Scott Adams (Dibert creator) had an interesting topic on his blog today (Feb 29, 2012). He proposes that the single greatest optional thing a parent can do to ensure the happiness and success of a child is to control the month of conception so to control the month of birth.
He points to the book Outliers, by Malcolm Gladwell, described here.
The essence of the premise is that there are artificial delineations, such as the cutoff dates for registering for school, or for registering for a sports league like hockey or baseball. Within any 1 year period you are going to have kids who just turned, say 6, and kids who are almost 7. That year of age difference correlates to a rather large developmental difference. So kids that are older are observed by the teachers/coaches and selected as “gifted” and then given additional encouragement and direction, but in fact all they really are is older and thus further along their development cycle.

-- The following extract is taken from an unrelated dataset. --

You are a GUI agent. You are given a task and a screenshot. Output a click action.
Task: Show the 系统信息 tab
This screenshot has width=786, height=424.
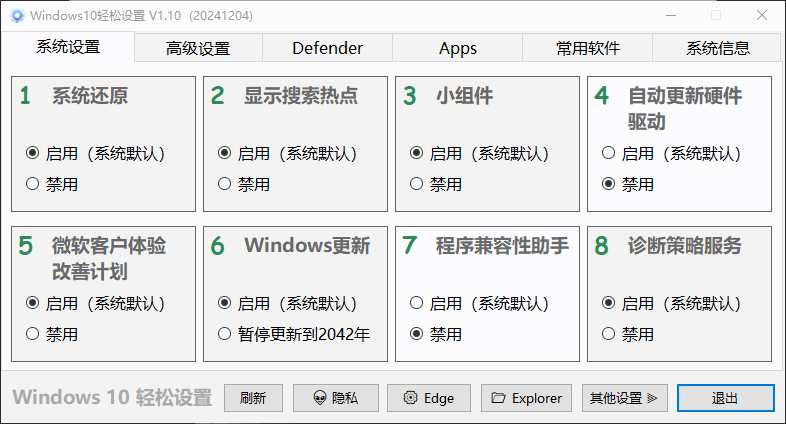tap(718, 48)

The intent of the argument is that if you time your kid’s birth so that it occurs early in the year, then the kid is older at those sign up dates, and thus more likely to get that extra attention and push, and that adds up to better success in the long run from a consistent advanced attention.

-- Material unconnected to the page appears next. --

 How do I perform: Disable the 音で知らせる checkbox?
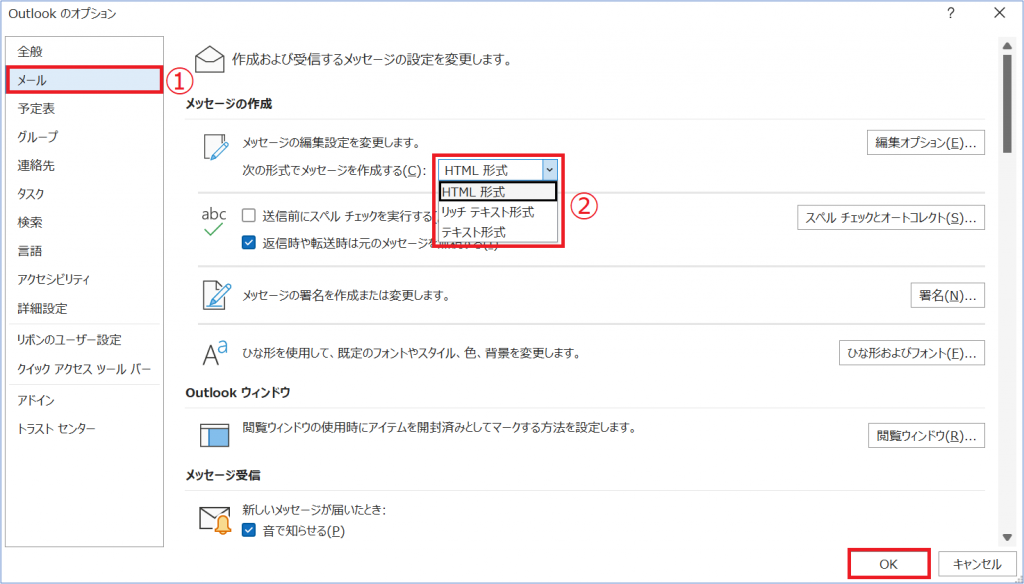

On the face of it, there seems to be some merit to this premise. On the other hand, I regularly work with children from age 5 up, and my personal experience suggests that this isn’t necessarily so. I have seen 5 year olds that have the attention and focus, and 7 year olds that don’t. Yes, their coordination may not be as good, but their participation skills are not necessarily worse just because they are younger.
Similarly, I know my own nephew has a very tall dad, and he was large for his age. I know in preschool he was advancing rapidly, moved from the infant room at daycare to the next level early, and again from the toddler room to the next room early, based on size but also ability and intelligence.
My feeling is that the assumption that the 1 year age difference will mean a sizeable development difference is suspect, that there is a range of natural abilities. Sure, all other things being equal that 1 year difference in development will mean the older is better, and it may average out that the best performers will be the older kids who also develop faster.
What do you think? Is there merit to this idea? Is it flawed?